Non c’è pace nemmeno da morti per le vittime del naufragio del 3 ottobre 2013 avvenuto a Lampedusa, che costò la vita a 368 migranti. «Sfrattati» dalle tombe del cimitero di Sciacca e inumati in una fossa comune a causa di un contenzioso giudiziario con il Comune.

Lo hanno scoperto quattro profughi eritrei, provenienti dalla Svezia, che si erano recati al cimitero per rendere omaggio a parenti e amici morti nella tragedia. Anche loro hanno trovato i loculi svuotati, come era capitato qualche giorno fa a due connazionali venute dalla Svizzera, che avevano cercato inutilmente la tomba dove era stata tumulata la sorella. Ne è scaturita una richiesta di chiarimenti avanzata alle autorità locali.

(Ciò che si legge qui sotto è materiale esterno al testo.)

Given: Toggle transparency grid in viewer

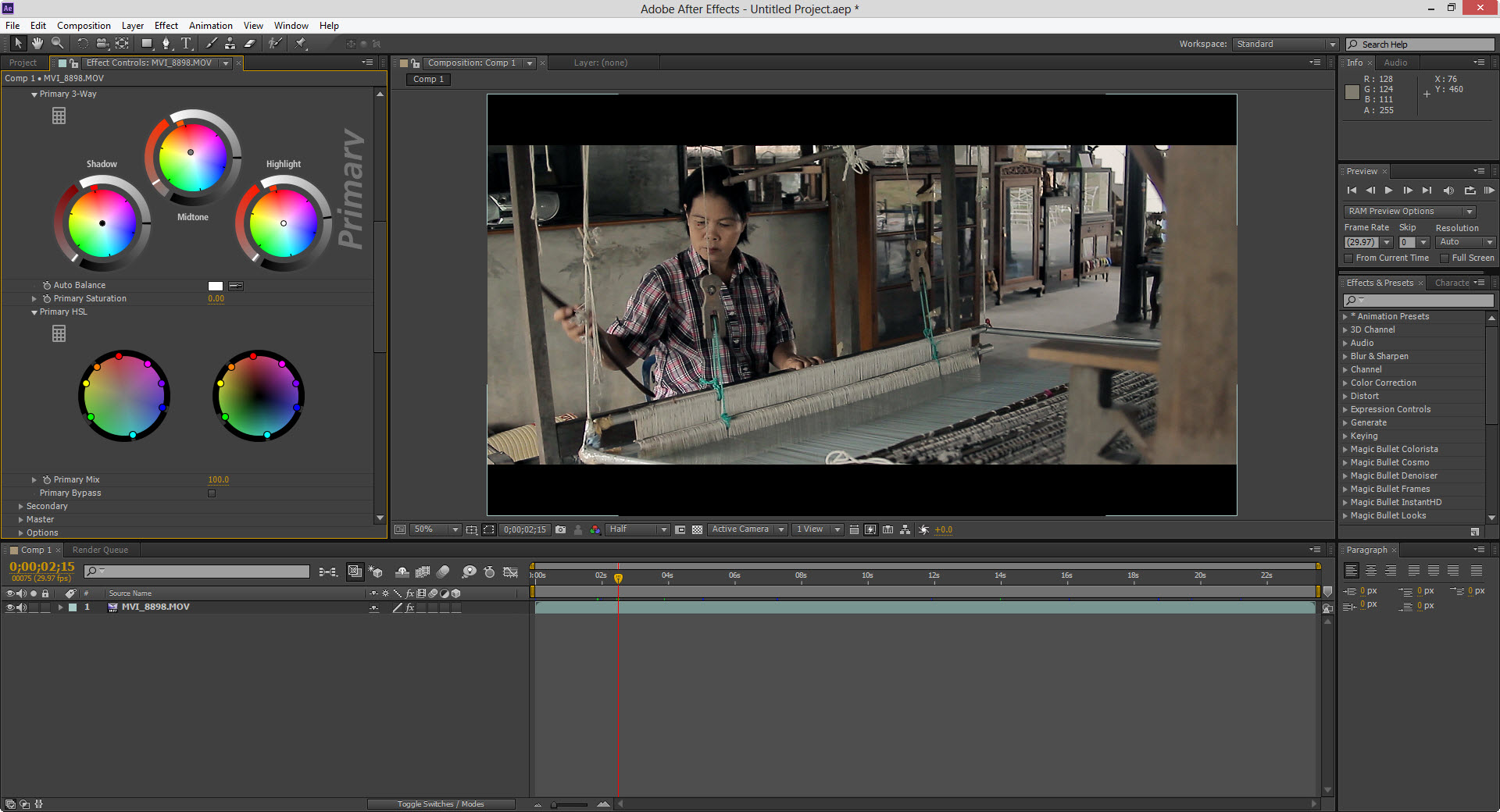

Secondo gli uffici comunali le salme sono state spostate nel campo comune perché appartenenti a persone «mai identificate» ma indicate solo con un numero. Una tesi, questa, che continua ad essere contestata da don Mussie Zerai, il prete eritreo attivista per i diritti di migranti e rifugiati che nei giorni scorsi ha protestato pubblicamente. «Il Commissario straordinario del Governo per le persone scomparse - spiega il sacerdote - ha una mappa completa riferita alle vittime dei naufragi, e le procedure di identificazione dei singoli soggetti sono tuttora in corso, anche attraverso specifiche analisi del Dna, proprio con l’obiettivo di associare a ciascun numero un nome, garantendo così degna sepoltura, cosa per la quale lo Stato italiano ha assunto precisi impegni. Di conseguenza - conclude don Mussie - non è accettabile spostare le salme nel campo comune, bisogna fare chiarezza».

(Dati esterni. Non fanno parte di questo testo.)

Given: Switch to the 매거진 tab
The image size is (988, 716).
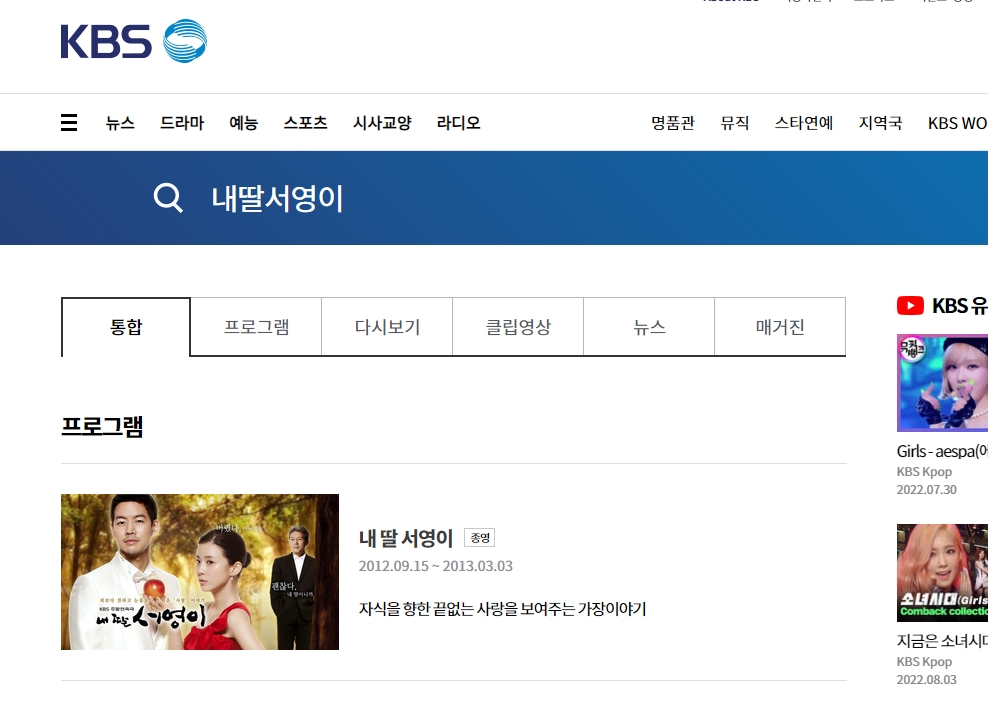Looking at the screenshot, I should [x=779, y=326].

Il sindaco di Sciacca Francesca Valenti si è detta sorpresa della vicenda e ha disposto una indagine interna per accertare eventuali responsabilità. Nel frattempo però si è appreso che lo svuotamento dei loculi era stato disposto dagli uffici comunali competenti a seguito di un’ordinanza cautelare dell’autorità giudiziaria, che ha accolto il ricorso di una confraternita a cui il comune, per fronteggiare carenze proprie, aveva requisito 39 loculi, disponendone la restituzione urgente. L’ufficiale giudiziario si è presentato al cimitero per dare esecuzione al provvedimento. «Ma sia il comune, sia il tribunale - aggiunge don Mussie Zerai - dovrebbero sapere bene che questi loculi non potevano essere liberati e le salme spostate. L’Italia ha assunto un impegno a cui non può sottrarsi in questo modo, è un fatto di pietas, non è giusto - conclude - che oltre al dramma di essere morte, a queste persone venga negato perfino il diritto ad una tomba».